TEXTE FOURNI:
Comme à l’accoutumée les rues ne désemplissent pas, et en dehors du port de masque imposé comme barrière, les gens vaquent à leur occupations, les commerces s’activent et les ambulants envahissent les artères, mais les apparences sont trompeuses.

En effet, l’apparence est des plus normales, sauf que le cœur n’y est pas !, car derrière cet air insouciant se cache un profond ressentiment d’inquiétude, et il ne faut pas être devin pour le percevoir.

Touché par le Covid-19, le Sénégal qui a enregistré jusqu’à présent 442 cas positifs et six décès, est sérieusement affecté par la pandémie, et l’impact socioéconomique de la crise virale pèse sur les esprits et tape sur les nerfs des Sénégalais qui, certes fatalistes, mais redoutent le pire.

Outre le port de masque obligatoire, la batterie de mesures prises par les autorités du pays portent principalement sur l’interdiction des rassemblements, la suspension des cours, la fermeture des mosquées et lieux de cultes et l’instauration de l’Etat d’urgence, une mesure assortie d’un couvre-feu sur l’étendue du territoire national, de 20 heures à 6 heures.

Parmi toutes ces dispositions, le couvre-feu, entré en vigueur le 23 mars dernier, est la plus restrictive, la plus contraignante et la plus ressentie par une population pieuse dans sa forte majorité et habituée aux rassemblements de culte et aux veillées religieuses, en particulier en période de Ramadan.

La mesure a complètement chamboulé le quotidien des Sénégalais et il le fera encore plus durant le mois sacré.

En effet, et à l’instar de toute société musulmane, les Sénégalais aiment le “manger ensemble”, et cette habitude prend une dimension plus ample au Ramadan, et plus précisément lors du Ndogou (repas de rupture de jeûne en wolof).

Or, ces habitudes ancestrales seront difficiles, voire impossibles à respecter sous le couvre-feu et la limitation des déplacements imposés comme mesures barrières contre le Covid-19.
Mois de piété et de recueillement avant tout, Ramadan imprègne les longues nuits des Sénégalais qui veillent, à tout prix, sur l’accomplissement des prières collectives et la programmation de veillées et de rencontres religieuses pour la récitation et la déclamation du Saint Coran, ou encore pour le ressourcement à partir de la vie et des traditions du prophète Sidna Mohamed PSL.

Or, les fidèles qui ruaient, dès la prière d’Al Ichaa, sur les nombreuses mosquées et zaouiyas confrériques du pays, ne pourront plus le faire cette année.

“C’est inimaginable ! Ramadan sans tarawih, ni veillées religieuses, c’est un signe de fin des temps”, s’indigne Thiam, un fidèle tidjane qui s’est toujours arrangé pour se consacrer aux activités spirituelles durant le mois sacré.

DONNÉES AFFICHÉES:

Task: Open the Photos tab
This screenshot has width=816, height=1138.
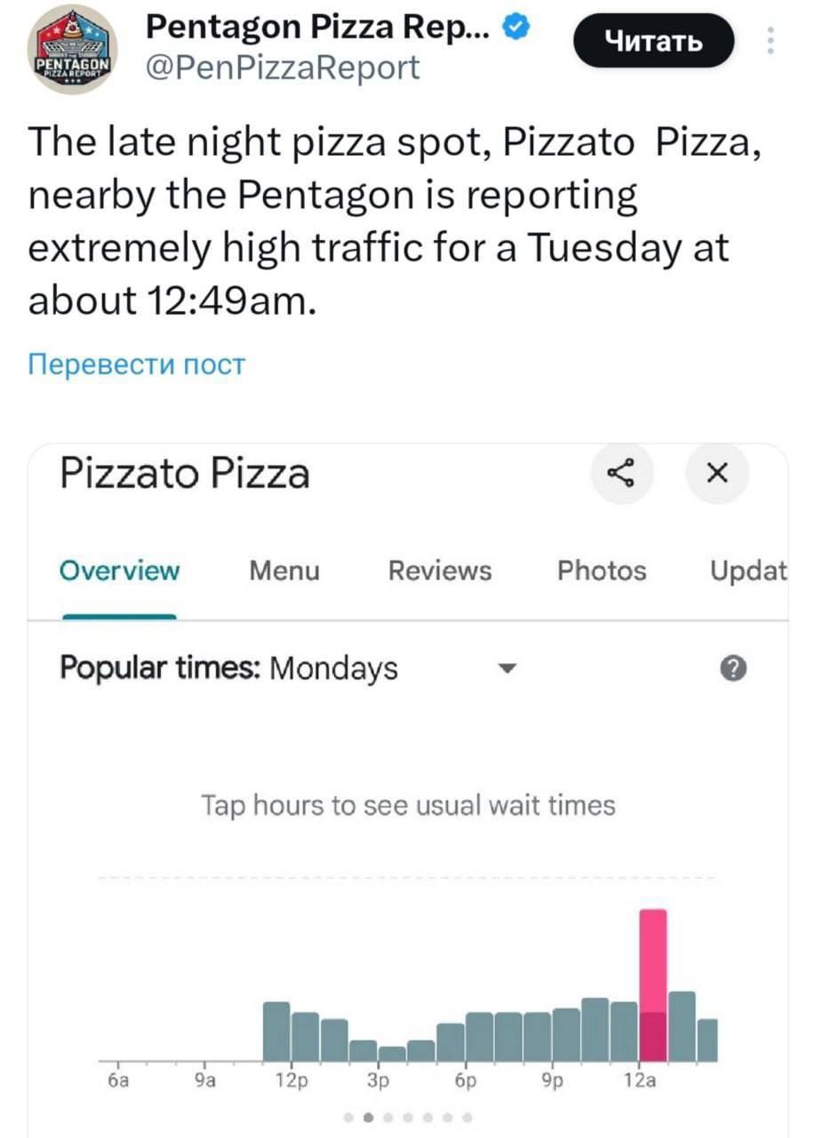Action: [602, 571]
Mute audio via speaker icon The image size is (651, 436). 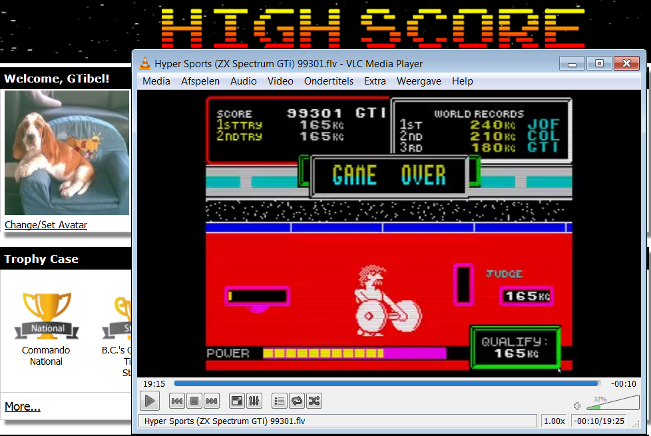[x=577, y=405]
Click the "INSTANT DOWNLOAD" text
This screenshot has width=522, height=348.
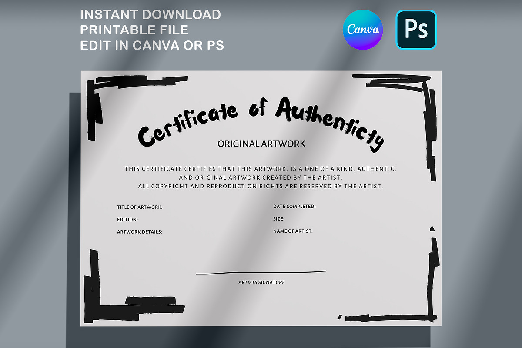(151, 15)
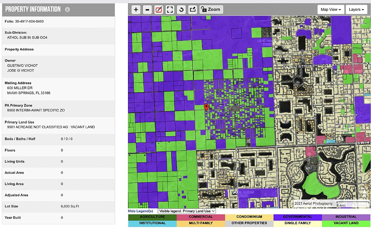
Task: Click the Hide Legend(s) link
Action: 141,211
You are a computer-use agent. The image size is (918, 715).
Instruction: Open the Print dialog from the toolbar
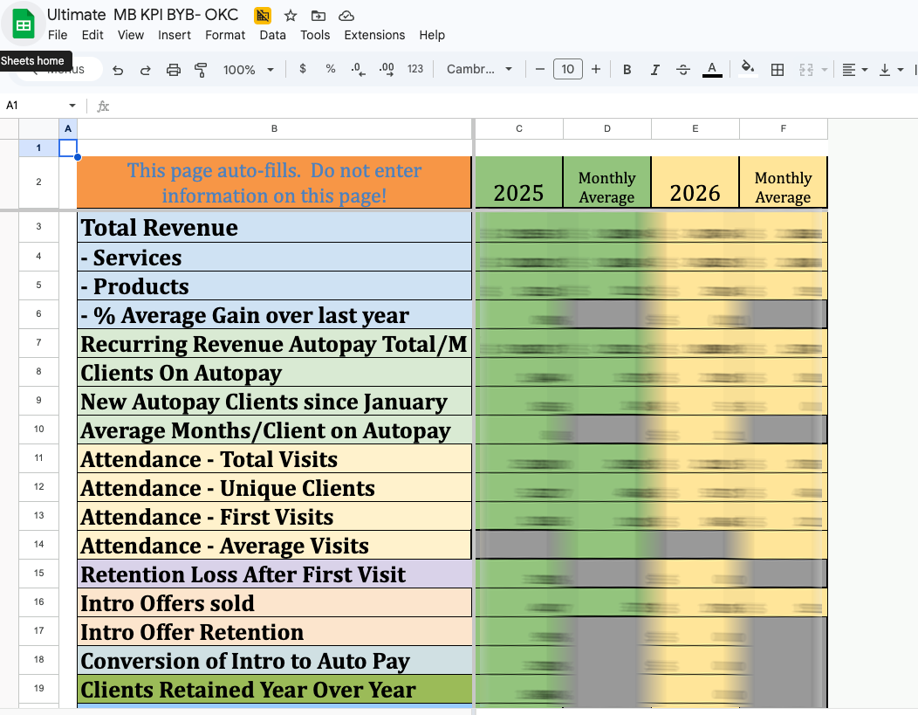coord(174,69)
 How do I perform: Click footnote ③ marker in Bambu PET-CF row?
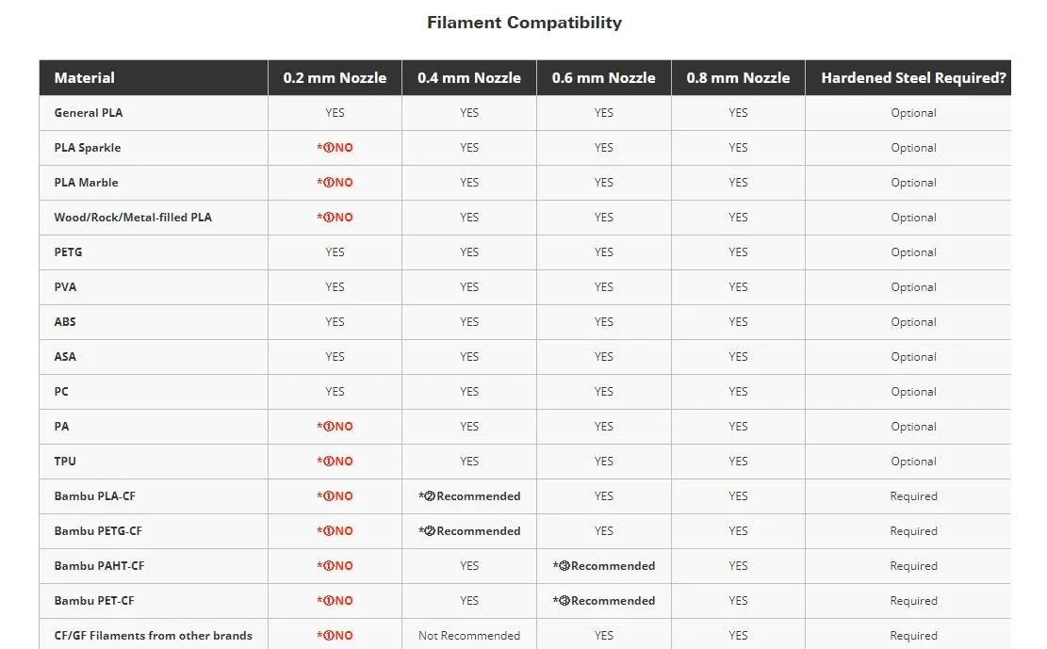tap(564, 601)
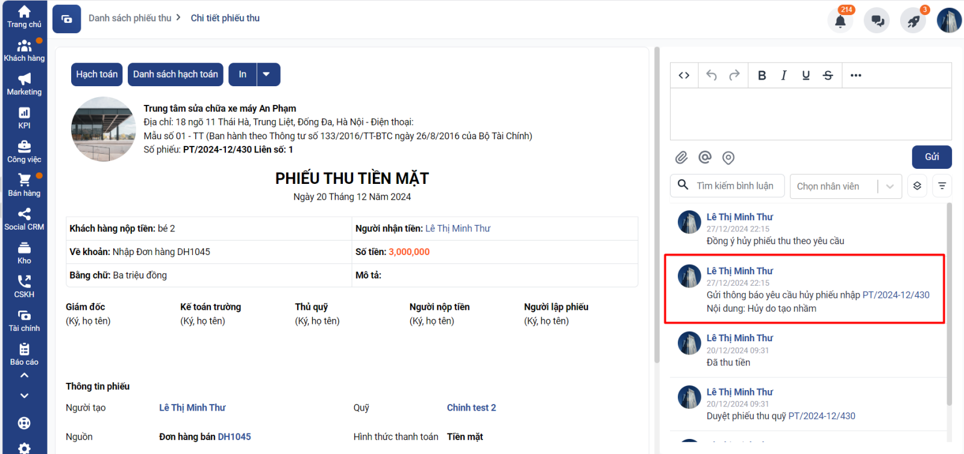The image size is (964, 454).
Task: Open the chat messages icon
Action: (877, 21)

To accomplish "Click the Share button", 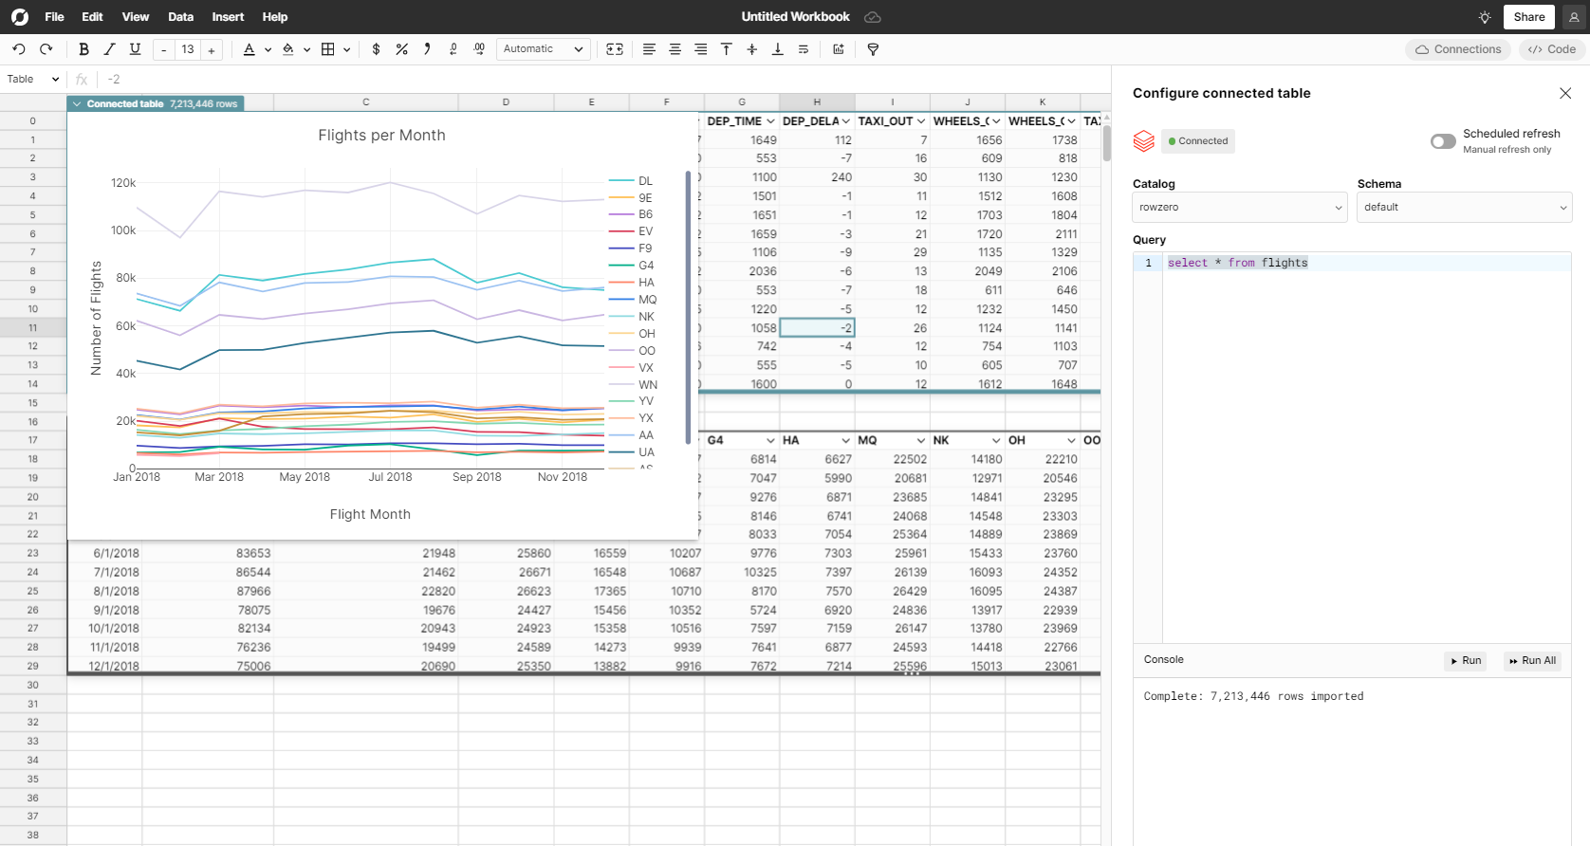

ACTIVITÉ:
Recopiez sans rien modifier le passage du texte sur le Ramadan au Sénégal qui va de « En effet, et » à « Sidna Mohamed PSL. », bornes incluses.

CORRIGÉ:
En effet, et à l’instar de toute société musulmane, les Sénégalais aiment le “manger ensemble”, et cette habitude prend une dimension plus ample au Ramadan, et plus précisément lors du Ndogou (repas de rupture de jeûne en wolof).

Or, ces habitudes ancestrales seront difficiles, voire impossibles à respecter sous le couvre-feu et la limitation des déplacements imposés comme mesures barrières contre le Covid-19.
Mois de piété et de recueillement avant tout, Ramadan imprègne les longues nuits des Sénégalais qui veillent, à tout prix, sur l’accomplissement des prières collectives et la programmation de veillées et de rencontres religieuses pour la récitation et la déclamation du Saint Coran, ou encore pour le ressourcement à partir de la vie et des traditions du prophète Sidna Mohamed PSL.